29. The image forming method according to claim 28, wherein the
recording head discharges ink from the orifice using thermal energy
generated by an electrothermal converter.
30. An image forming method comprising the steps of:
forming visible images by application of an ink, which at least
includes an ink solvent and a color material, onto a recording
medium comprising a porous layer having a liquid permeating
property, the ink being applied on a surface of the medium from a
side of the porous layer;
conveying the recording medium overlapped with a material to be
printed on the recording medium at conveyance speeds from a
location for forming images to a location for a subsequent process;
and
heating the recording medium and the material to be printed while
pressing the recording medium at a nip region to eliminate the
liquid permeating property of the porous layer,
wherein the recording medium at least includes a base material, a
separation layer formed on the base material, and a transfer layer
made of the porous layer including thermoplastic resin particles
formed on the separation layer,
wherein, in the nip region that the surface of the recording medium
formed with the visible images is pressed, a point A at which the
ink solvent contained in the recording medium reaches the boiling
point is located upstream, relative to the conveying direction, of
a point B at which the liquid permeating property of the porous
layer is eliminated, and
wherein the conveyance speed at a time that the recording medium is
heated and pressed is slower than the conveyance speed at a time
that the visible images are formed on the recording medium.

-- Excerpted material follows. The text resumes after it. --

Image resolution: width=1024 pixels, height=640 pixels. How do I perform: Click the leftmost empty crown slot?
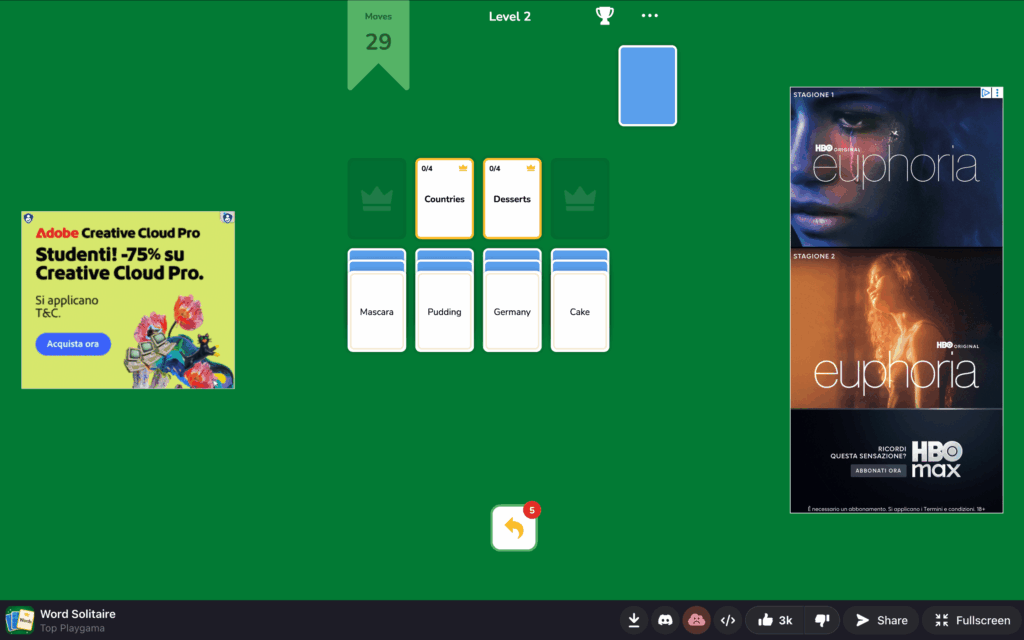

31. The image forming method according to claim 30, wherein the
images are formed by an ink jet recording head for discharging ink
from an orifice.
32. The image forming method according to claim 31, wherein the
recording head discharges ink from the orifice using thermal energy
generated by an electrothermal converter.
33. An image forming method for forming an image and covering with
porous layer having a liquid permeating property as thermoplastic
resin on recording medium on which the image is formed with an ink,
which at least include an ink solvent and a color material, said
method comprising the step of:
heating the recording medium while pressing the recording medium at
a nip region to eliminate the liquid permeating property of the
porous layer,
wherein, in the nip region that the surface of the recording medium
formed with visible images is pressed, a point A at which the ink
solvent contained in the recording medium reaches the boiling point
is located upstream, relative to a conveying direction, of a point
B at which the liquid permeating property of the porous layer is
eliminated.
34. The image forming method according to claim 33, wherein a
conveyance speed v of the recording medium during a step of
conveying the medium is so set that a time t1 is equal to or less
than a time t2, where the time t1 is a period from the beginning of
heating to a time when the ink solvent reaches a boiling point of
the solvent during the heating step and where the time t2 is a
period from the beginning of heating to a time when the temperature
of the porous layer reaches a melting point of the layer.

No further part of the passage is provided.